How do you scratch that competitive itch under lockdown? Well for 22 Frensham teams the answer is to race virtually in the Vendée Globe! There were well over one million participants in this latest event! Being 53,942nd does not seem so bad when you convert it to a top 5 finish at an average Nationals event.

With around 70 gruelling days some of the leaders were adjusting courses and sails every few hours... days and nights... Much to the dismay of some of their family members. In a lot of ways, it felt like a normal competitive race with:

  • Lots of place changes
  • Strong competition
  • A few banging the corners
  • Some 'cheque book' sailors buying all the additional sails and routing software available
So, what is the Vendée Globe? Well it is a very brutal and serious race for the 30+ real sailors braving it all and the culmination of several years campaigning. For the virtual sailors of Frensham, it was a great way to compete and have social chat about the race on a WhatsApp group from the comfort of our armchairs, comparing tactics and discussing the various snakes and ladders that we all recognise in any form of sailboat racing. Perhaps my favourite description is....'a race down the Atlantic from Les Sables d'Olonne, round the island of Antarctica and then a race back up the Atlantic to finish in Les Sables.

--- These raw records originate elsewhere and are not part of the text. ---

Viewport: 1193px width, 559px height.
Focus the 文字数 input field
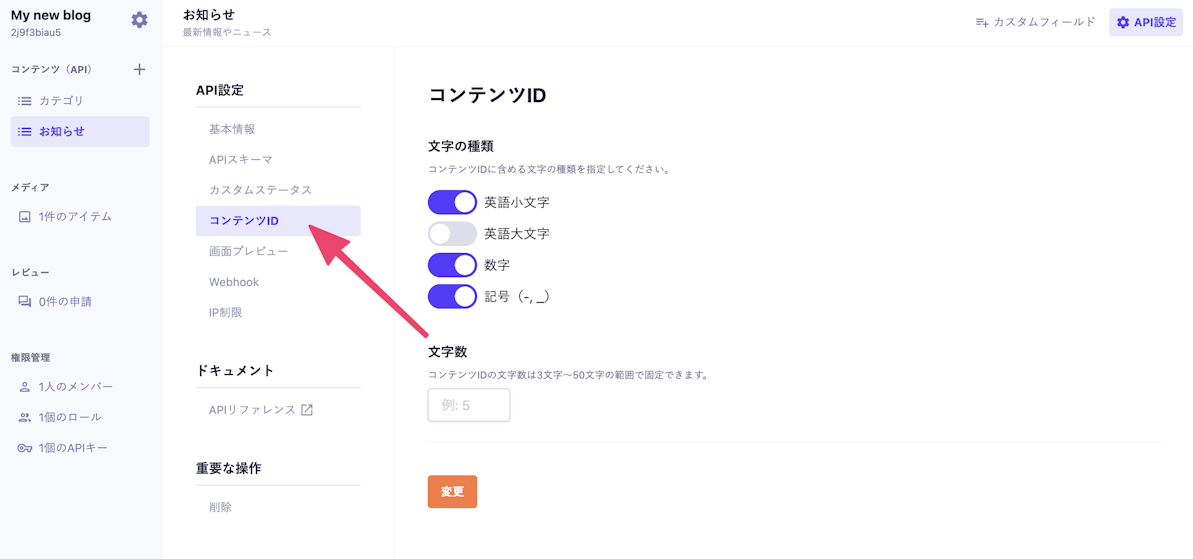point(469,405)
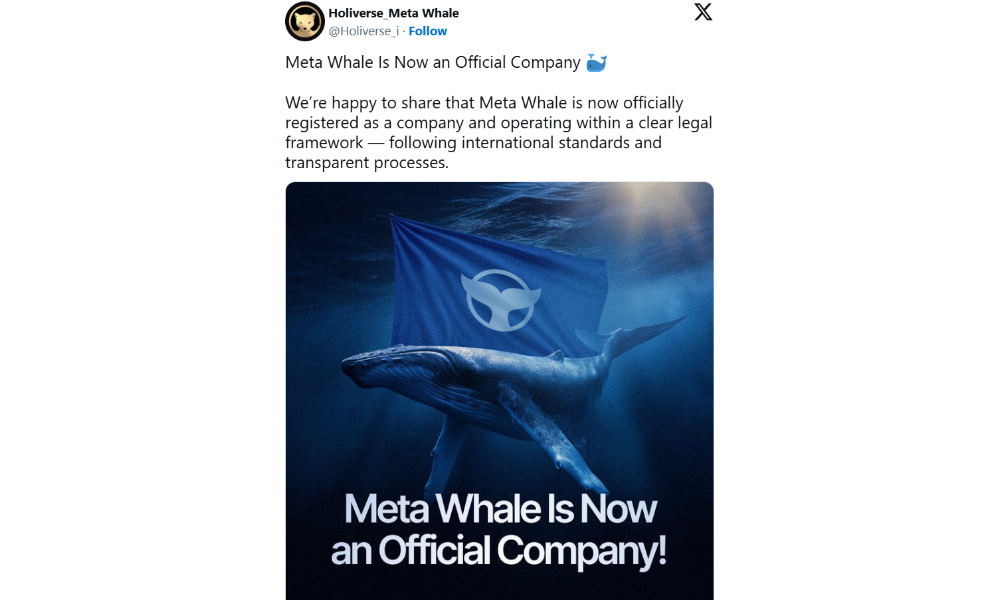Click the tweet's first line about Official Company

point(433,63)

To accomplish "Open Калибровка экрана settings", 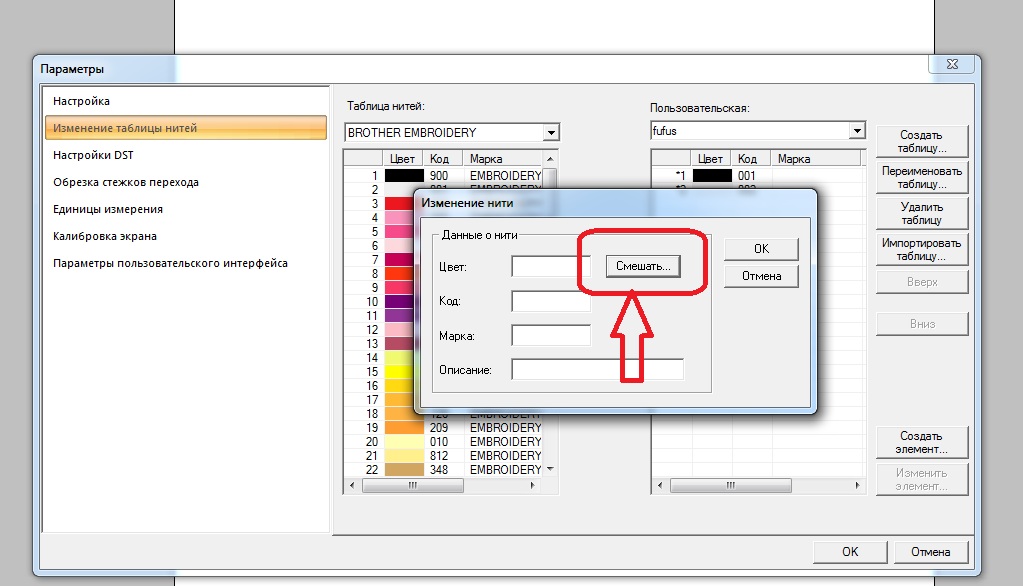I will click(105, 236).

From the start it was all very exciting with a few Frensham scattering to all corners of the north Atlantic with some hotshots ignoring the conventional wisdom and heading due south, hugging the African coast. This looked great and gave the easterly bunch very high rankings... in fact the overall leaders, at this stage, were in a similar area. However, past the azores, they eventually got their comeuppance and dropped from the leading rankings into the hundreds of thousands! It was tough. For most of the race there were several thousand boats in the leading 3-5 mile band, so it was very easy to move from Hero to apparent zero with the smallest of errors.

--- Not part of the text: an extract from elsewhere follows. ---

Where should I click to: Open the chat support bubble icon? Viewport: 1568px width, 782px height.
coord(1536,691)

Some of the notable brave initiatives included Flo Flo and SoloRTW, who both tried to take short cuts through the ice zone, only to be captured by the Antarctic Kraken who held their keels to slow them right down until they navigated out of the zone. Many of the wily Frensham sailors could be seen hugging the 'bank' around Antarctica with short gybes or cruising along with their booms brushing the limits of the ice zone. Frensham Ent apparently popped into Rio for a fiesta before getting serious and mounting a late comeback! A real gamechanger was approaching Australia and the leading group of 10 Frensham boats (amongst the lead peloton of some 60K) just managed to escape the light winds that enveloped the back of the Frensham group (and about 950K others!). The distance between 10th and 11th Frensham boats was less than 20 miles... But the resulting gap ended up as >2000 miles by the time the unfortunate backmarkers escaped the previously unheard-of roaring forties doldrums - It was just like sailing on our favourite pond!

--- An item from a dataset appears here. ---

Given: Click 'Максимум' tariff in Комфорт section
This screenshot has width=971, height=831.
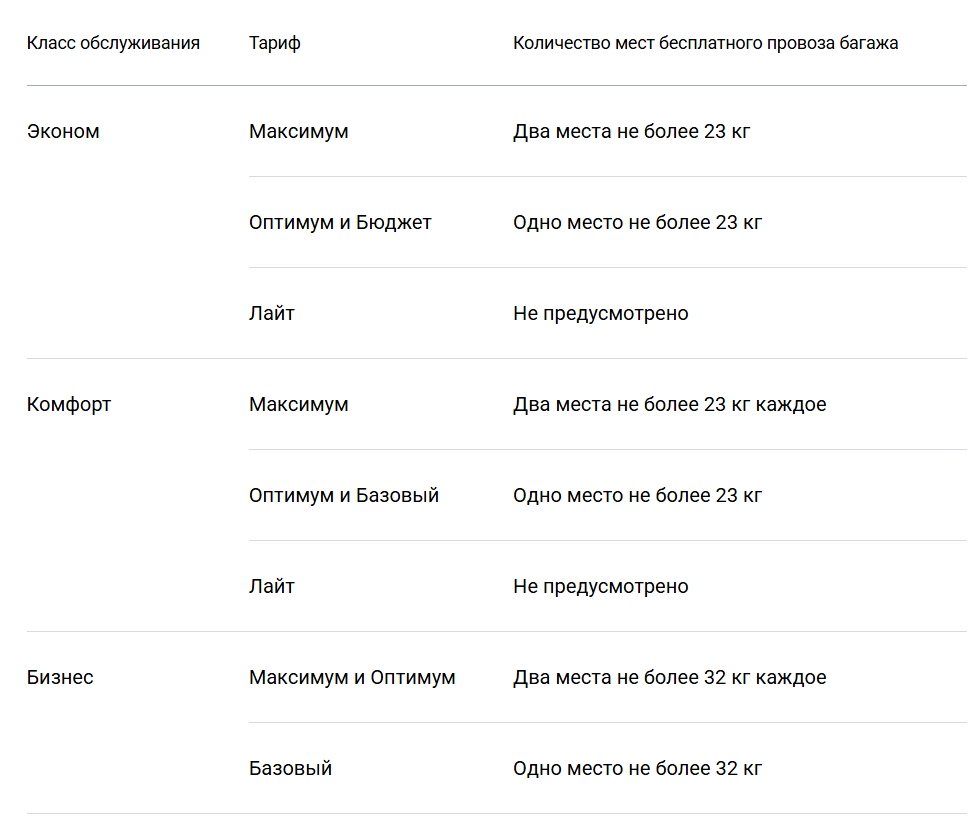Looking at the screenshot, I should (298, 404).
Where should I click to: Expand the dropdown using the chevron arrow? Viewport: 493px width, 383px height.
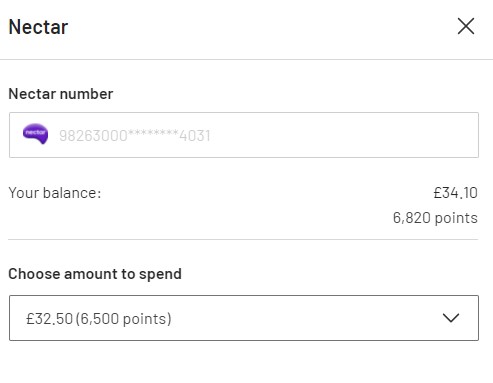[451, 318]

The Brothers Law were at or near the front for the whole race, so thoroughly deserved being the first two Frensham boats home with Adrian finally grabbing the bubbly from Simon finishing in 69d 17h 43m 10s. All credit to John Haine who started late in mid fleet and fought his way all the way through to 3rd Frensham boat. Team Frensham had 10 boats in the top 5% of the fleet and the leader just about in the top 1% so a very credible performance by all. If only the girls controlling 'Pink and Stormy' could have laid off the partying, they might have been podium contenders.

A few of the teams even found time to do the Sydney Hobart at Christmas, the RORC Transatlantic Race and even the Tara Ocean Race back down to the River Plate, at the same time. With lots of good banter on the WhatsApp group and I am sure we all learnt a thing or two about offshore navigation, Great Circle routes etc., it was certainly a good way to stay in touch and relieve the boredom during lockdown. Would I do it again for 72 days, covering 27,686 miles? As an alternative to real sailing... probably not but in a further lockdown? Bring it on. Many thanks to the makers of 'Virtual Regatta' for letting us have some community fun, oh and can the FPSC membership Secretary please come up with a new virtual membership category.